Le plus étonnant est de voir à quel point, plus le sport est exigeant, plus il est sous-estimé. Lorsqu’on regarde un match de foot par exemple, il est vrai que certaines blessures sont impressionnantes, et on ne se dit pas que des sportives, dans l’eau, puissent se blesser à ce point. C’est bien réel cependant avec certaines ayant subi de multiples blessures sur plusieurs parties de leur corps. C’est même d’autant plus un sport d’équipe que lorsqu’une nageuse est dans l’incapacité de faire la représentation pour blessure, il n’y aucun remplaçant sur le banc de touche capable de prendre le relais malheureusement. Si une seule d’entre elles se blesse trop gravement, c’est toute l’équipe qui plonge (enfin qui ne plonge plus du coup, puisqu’elles ne peuvent plus participer à la compétition).
Un sport qui subit les injustices de son système de notation désuet et à revoir. Les juges n'étant pas là pour juger le tout, mais simplement la base, à savoir: s'ils ont été impressionnés ou non. La volonté première du réalisateur est de revenir sur l’injustice du système de notation des différentes disciplines qui le subissent. On y apprend par différents experts que leur niveau est nettement supérieur à certains autre pays bien que les canadiennes soient moins bien classées. Cela car leurs chorégraphies sont bien trop élaborées. On comprend que la faute n’est pas nécessairement à jeter sur les juges, qui ont aussi leur difficulté à rester impartiales. La représentation est rapide et ils doivent juger en un minimum de temps la difficulté des figures, la propreté de leur application ainsi que l’ajout artistique des nageuses. Au final, on ne leur demande pas de juger la qualité mais d’être impressionnés, et une figure simple mais bien réalisée impressionnera toujours plus qu’une figure compliquée avec quelques défauts. On pourrait par exemple penser à ce cher Philippe Candeloro qui se donnait un mal fou à élaborer des figures et des pirouettes compliquées sans être nécessairement justement récompensé. Le problème est ici équivalent et généralisé à la plupart des disciplines nécessitant des juges.

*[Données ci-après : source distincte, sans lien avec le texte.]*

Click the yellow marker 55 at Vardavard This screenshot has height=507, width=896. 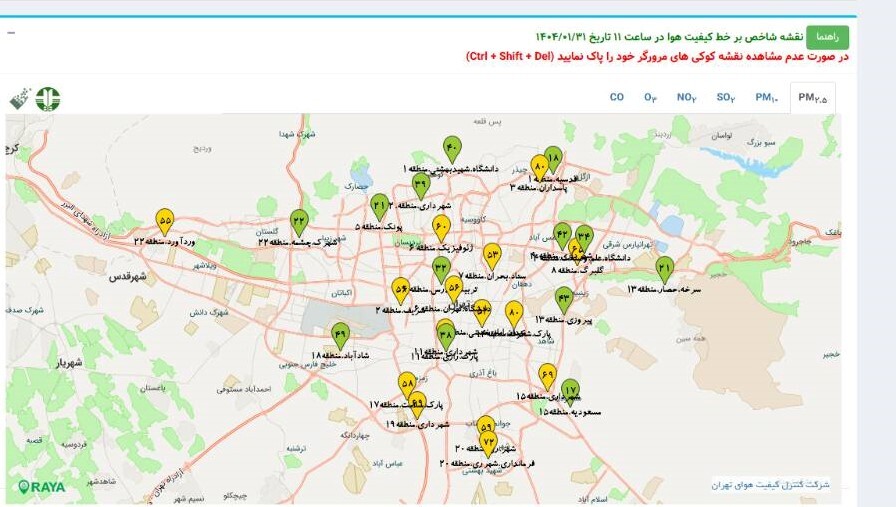coord(165,220)
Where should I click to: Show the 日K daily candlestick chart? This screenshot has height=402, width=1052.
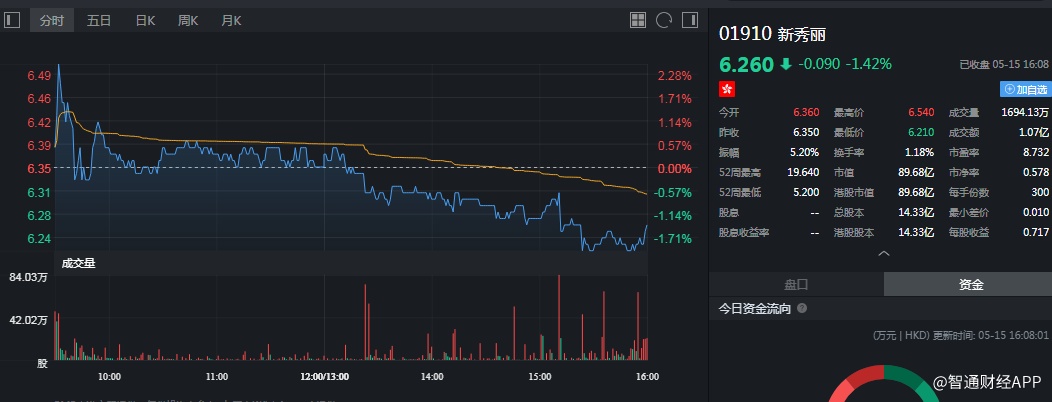click(x=145, y=20)
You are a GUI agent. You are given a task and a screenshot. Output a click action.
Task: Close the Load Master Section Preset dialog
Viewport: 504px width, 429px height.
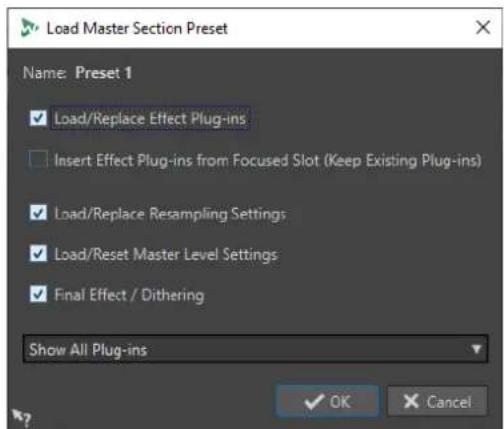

Evidemment le film est superbement réalisé et maîtrisé. On en apprend énormément sur cette discipline méconnue qui pioche, dans la dureté de ses entraînements, à la gymnastique rythmique, la natation ainsi que d’autres sports plus réputés. C’est, en sommes, plusieurs sports en un seul. Voir les chorégraphies sous l’eau et les nageuses évoluer et s’entraîner ensemble est véritablement magnifique. On vit avec elles l’espace de 76 min. C’est un documentaire qui allie humanité, beauté, maîtrise, précision, un documentaire qui tend à la perfection d’une discipline pratiquée par des nageuses parfaites.